Как это всегда бывает в критических положениях, несколько отдельных случаев еще усилили общее волнение. Некто Маженти подал нелепую петицию о смертной казни против тех, кто позволит себе всуе упоминать имя Бога. Наконец, один из революционных комитетов посадил в качестве подозрительных нескольких напившихся рабочих. Эти два случая подали повод к толкам не в пользу Робеспьера; подозревали, что он скоро начнет притеснять людей хуже католических попов и что того и гляди будет восстановлена инквизиция. Сознавая всю опасность подобных обвинений, Робеспьер поспешил сам обличить у якобинцев Маженти как аристократа, нанятого иноземцами, чтобы подорвать уважение к верованиям, принятым Конвентом; он даже настоял на предании его Революционному трибуналу. Наконец, пользуясь услугами своего полицейского бюро, Робеспьер распорядился арестовать всех членов революционного комитета Нераздельности.

Приближалась развязка, и членам Комитета общественного спасения, в особенности Бареру, хотелось помириться; но Робеспьер стал так требователен, что не было никакой возможности с ним поладить. Однажды вечером Барер, возвращаясь домой с одним из своих друзей, сказал ему: «Этот Робеспьер ненасытен! Пусть бы он требовал головы Тальена, Бурдона, Тюрио, Гюффруа, Ровера, Лекуэнтра, Паниса, Барраса или Дюбуа-Крансе, всей дантонистской клики; так ведь нет, подавай ему Дюваля, Одуэна, Леонара Бурдона, Бадье, Булана! Невозможно согласиться!» Примирение становилось невозможно; надо было идти напролом и принять борьбу. Однако ни один из противников Робеспьера не посмел бы взять на себя почин в этом деле. Члены комитетов ждали от него обличения; обреченные на гибель монтаньяры ждали, чтобы он потребовал их голов, все хотели не нападать, а обороняться – и были правы. Гораздо лучше было дать Робеспьеру начать сражение и скомпрометировать себя в глазах Конвента своими кровожадными требованиями. Тогда они сразу становились людьми, защищающими свою жизнь и даже жизнь других, так как нельзя было предвидеть пределов убийств, если дозволить еще хоть одно.

 

Всё было подготовлено, и первое движение началось у якобинцев 21 июля (3 термидора). В числе лиц, которым Робеспьер вполне доверял, был некто Сижас, состоявший при комиссии передвижения войск.

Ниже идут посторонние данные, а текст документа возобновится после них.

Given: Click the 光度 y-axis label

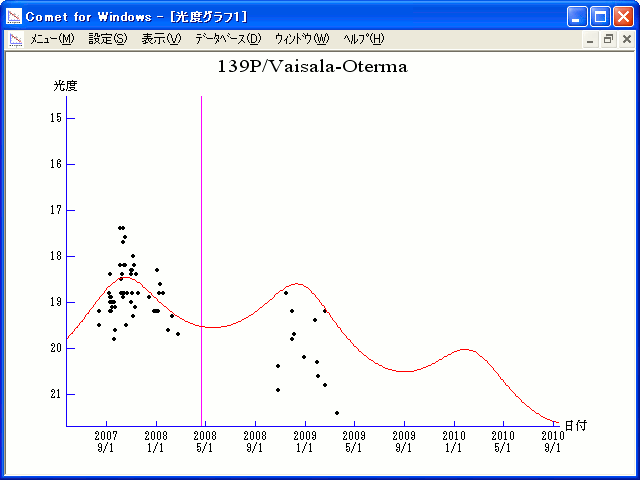Looking at the screenshot, I should click(65, 86).
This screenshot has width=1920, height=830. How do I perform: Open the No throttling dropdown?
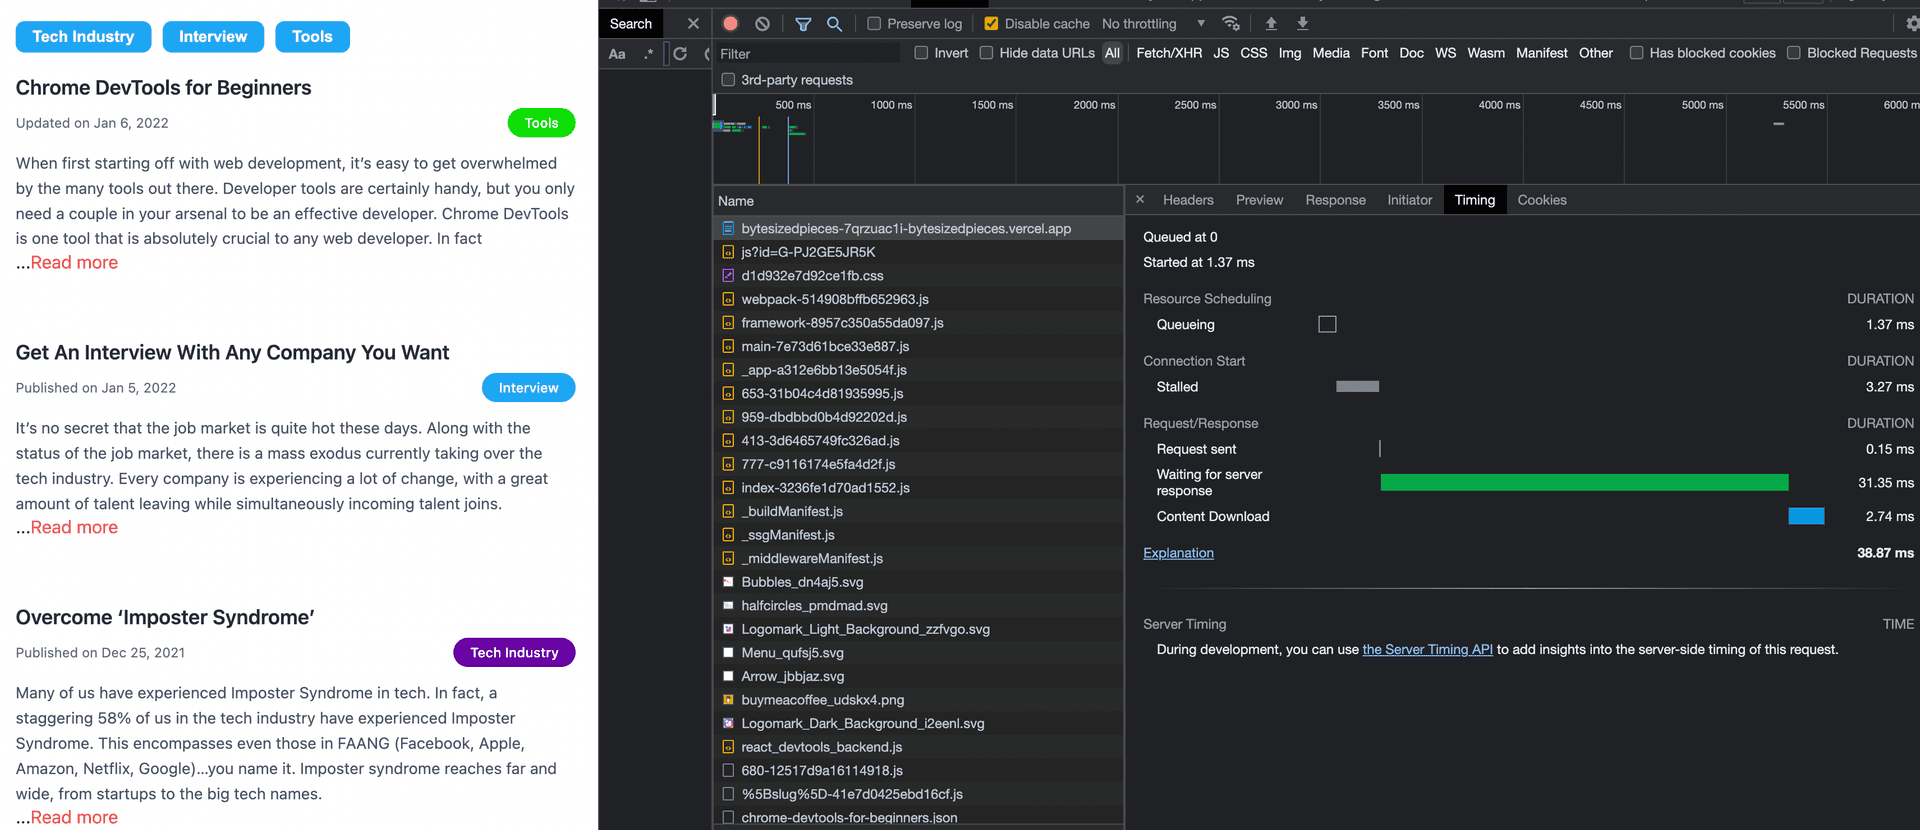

Робеспьер и его партия были недовольны этой комиссией из-за того, что она выпроводила из Парижа один за другим множество канонирских отрядов и этим ослабила столичную армию. Однако он не смел упрекнуть ее в этом прямо. Сижас начал жаловаться на таинственность, которая будто бы сопровождает Пиля, руководителя этой комиссии, и всё, чего не смели говорить о Карно и Комитете общественного спасения, стали говорить о Пиле. Сижас доказывал, что остается одно только средство: обратиться к Конвенту с докладом против Пиля.